JohnnyNightrain wrote:cochiseuofm wrote:I don't know if I agree with this. I have a lot of friends who are on the fence about liking and watching the NBA and my feeling from them is they lost general interest when Durant signed with GS.
That is purely anecdotal. It would be absurd to think that the quantitative data will say otherwise at the end of the season. The exact same thing happened this year. The debate wasn't about whether the Warriors would beat Cleveland, it was about are they the best team of all-time, better than the 72-win Bulls. To illustrate my point... this year's finals were the most-watched since the Jordan days and, of course, the ratings were high during the Heat's "big three" run. People absolutely love watching seemingly unbeatable teams.
Agreed. I think there's a misconception among many sports fans that more parity = more interest.
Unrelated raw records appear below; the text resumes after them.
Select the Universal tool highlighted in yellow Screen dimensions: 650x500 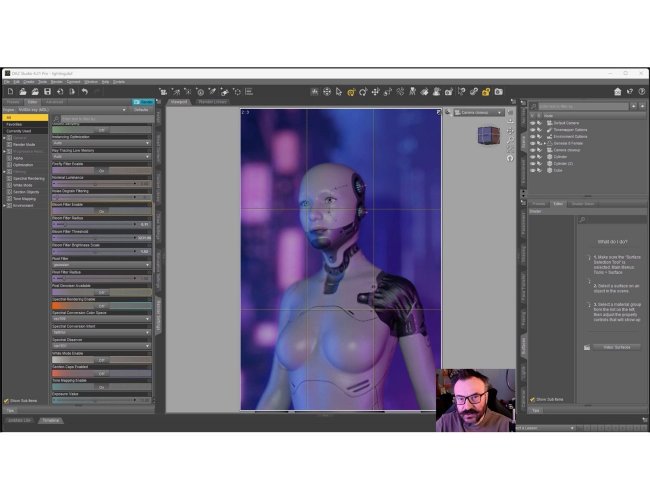(351, 92)
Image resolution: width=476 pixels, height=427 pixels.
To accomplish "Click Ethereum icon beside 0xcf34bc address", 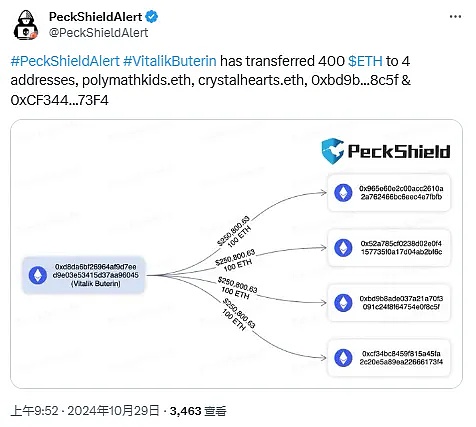I will click(343, 358).
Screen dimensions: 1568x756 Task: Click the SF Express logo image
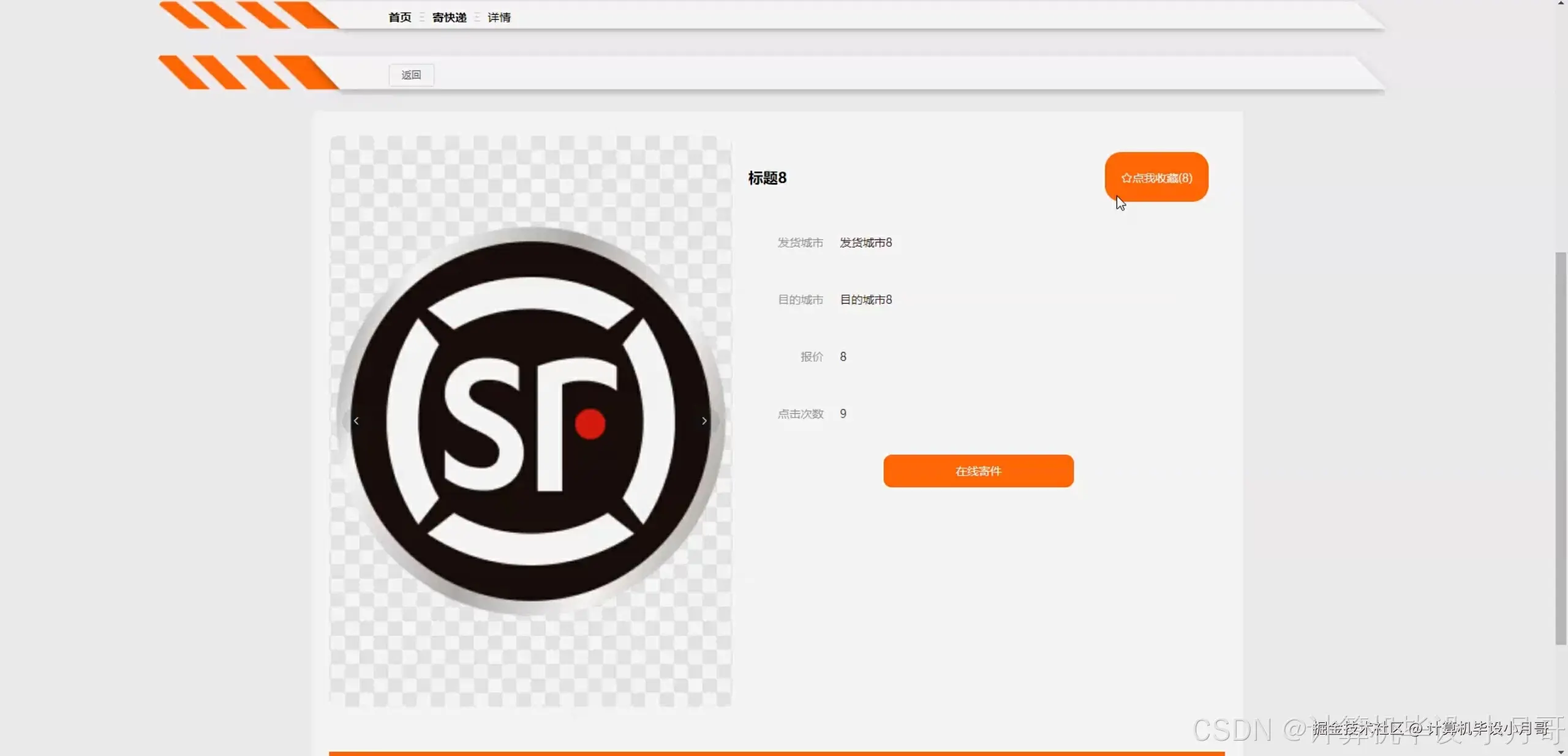pyautogui.click(x=530, y=421)
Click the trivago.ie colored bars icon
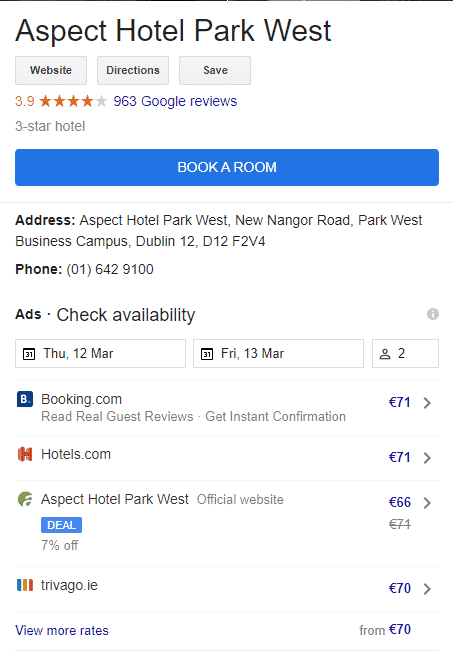 tap(25, 585)
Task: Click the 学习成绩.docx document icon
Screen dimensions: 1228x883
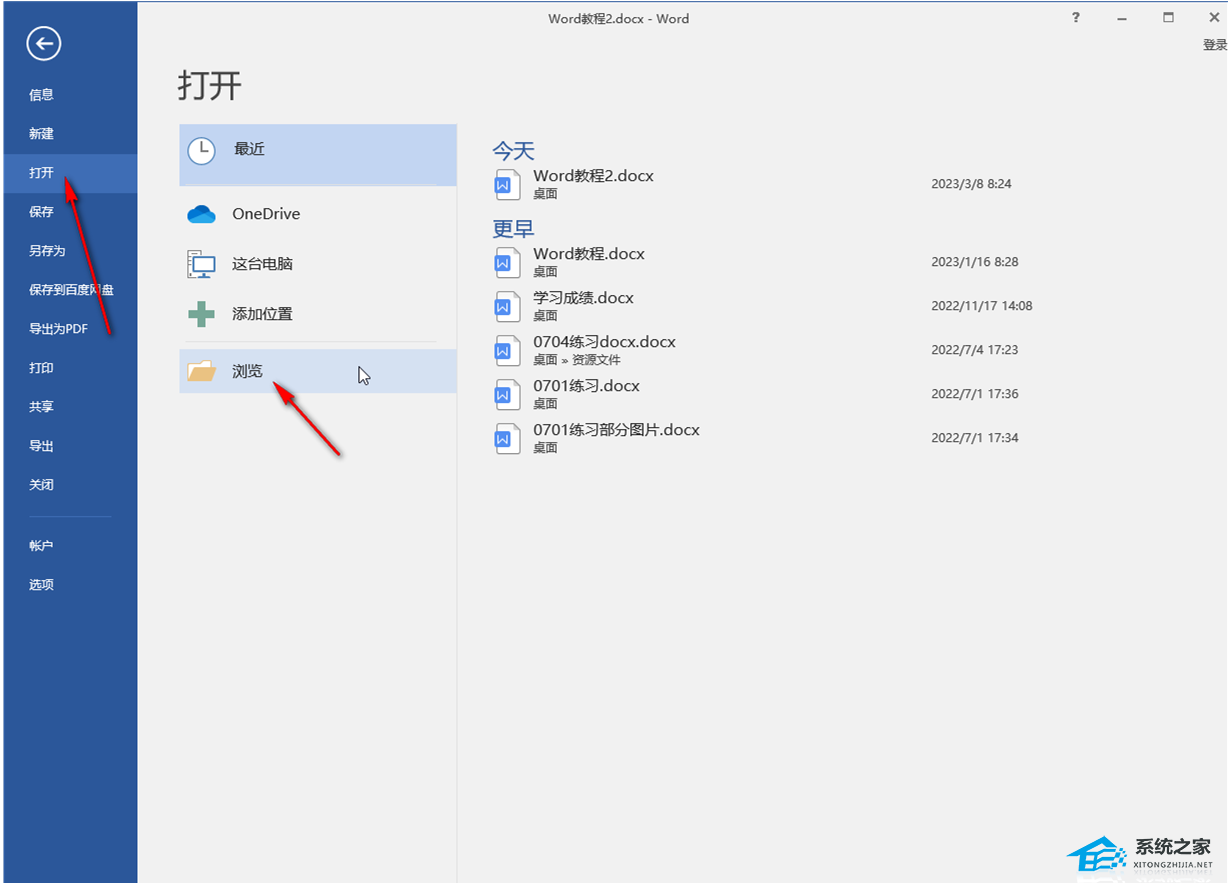Action: coord(508,306)
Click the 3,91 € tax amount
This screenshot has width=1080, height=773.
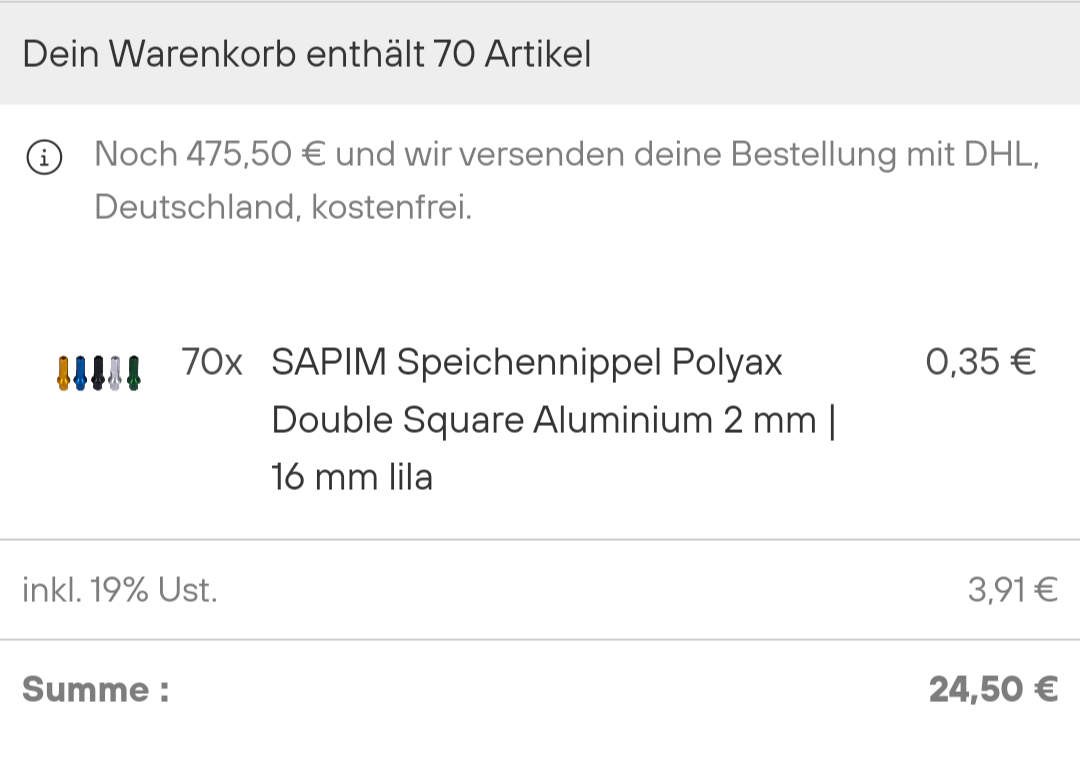1012,590
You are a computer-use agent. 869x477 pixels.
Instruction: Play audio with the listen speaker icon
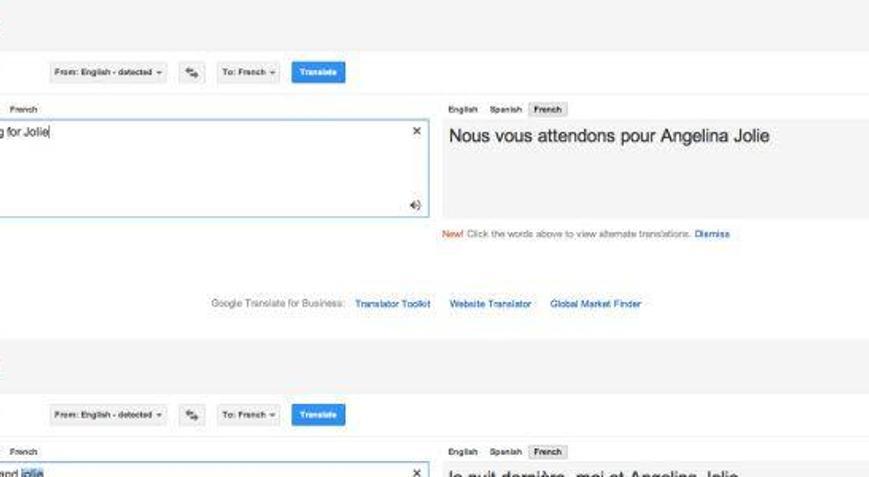click(415, 205)
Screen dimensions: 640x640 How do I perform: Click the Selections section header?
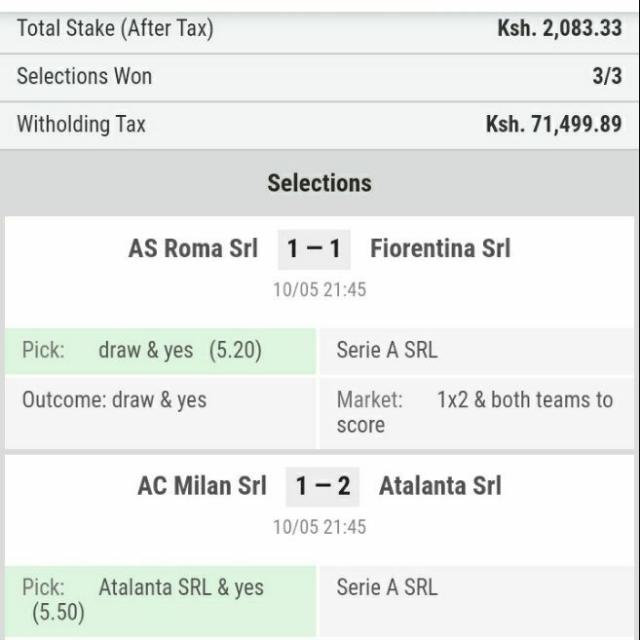(x=319, y=183)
When it reality, the years that feature the most open playing fields like 2006 Heat vs. Mavericks finals or the 2007 Cavs vs. Spurs finals usually generate the lowest ratings and the lowest amount of interest. Same thing goes for other sports as well. I've heard so many baseball fans say that the Royals vs Mets WS matchup of underdogs was such a beautiful thing for the game last year, yet it generated horrible ratings and very few outside of fans of the teams involved or hardcore baseball fans cared about it.